By Mikael Krummel

Harmonic Laboratory is an arts feast maker—so much so, there’s almost too much to talk about, or listen to, or watch. And to further complicate matters, many of the Lab’s artistic endeavors reach beyond convention and are difficult to describe.

The Lab came into being a decade ago, forged in a collaboration of four creatives, all educators, all faculty members tied to the University of Oregon: Brad Garner, John Park, Jeremy Schropp, and Jon Bellona. Their collective expertise crosses boundaries incorporating dance, choreography, animation, music composition, musical performance, digital imaging, video projection mapping, audio engineering, and indeed, much more.

Over the past decade, the Lab’s leaders have driven more than two dozen innovative public art performances and installations. By Lab description, the exhibits have integrated art with science and humanities “in the development of creative works that tell stories and unpack the dense cultural content around us.” Most projects have fashioned collaborations between multi-disciplinary artists ranging from folk, ballet, and jazz dancers to rock bands to film makers to vocalists to string ensembles to kinetic sculptors to stage actors to electronic musicians and everyone in between.

Meanwhile, handshakes to Schropp for his role as the Lab’s curator of Artistic Encounters, a venture shared with Eugene Cultural Services that brings unique arts experiences to downtown twice a week from May to October. The program showcases widely varied artists (like, for example, mask maker and effects specialist, Todd Bokich) at free outdoor workshops and performances.

What’s on the current Lab menu? A couple notables.

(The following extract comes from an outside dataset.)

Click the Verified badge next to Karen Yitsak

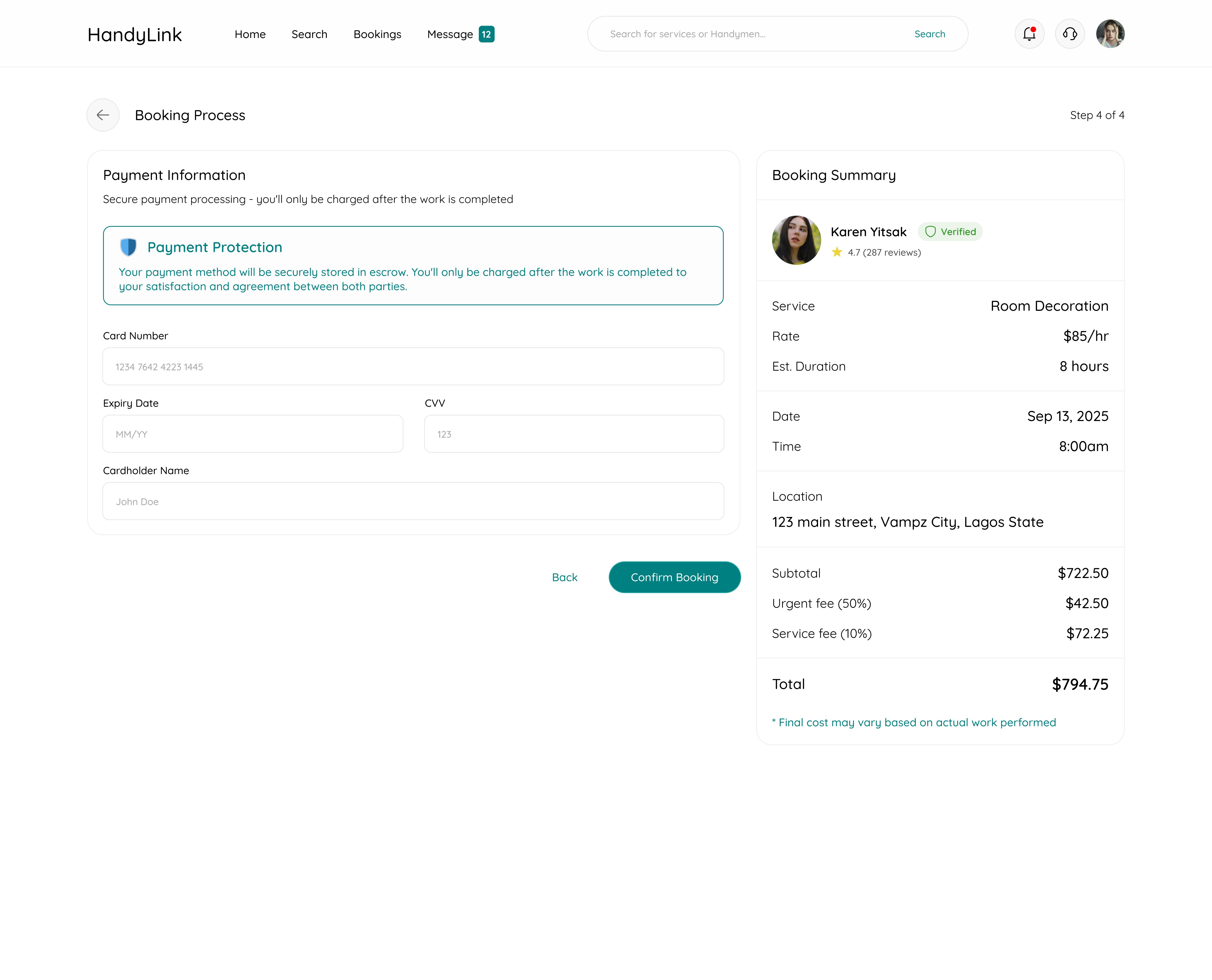950,232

The Winter Lights Video Art Exhibition will illuminate vacant downtown Eugene storefronts with the light, color, and the wonder of animation and video projections for much of the cold season. And in mid-January, the Lab will open an interactive gallery exhibition in the Maurie Jacobs Community Room at the Hult Center. Installations will fold technologies employed by renowned film and video performance collective, Manual Cinema, with innovative multimedia works designed by the Lab. Think shadow puppets, live actors, live music, video, and story-telling.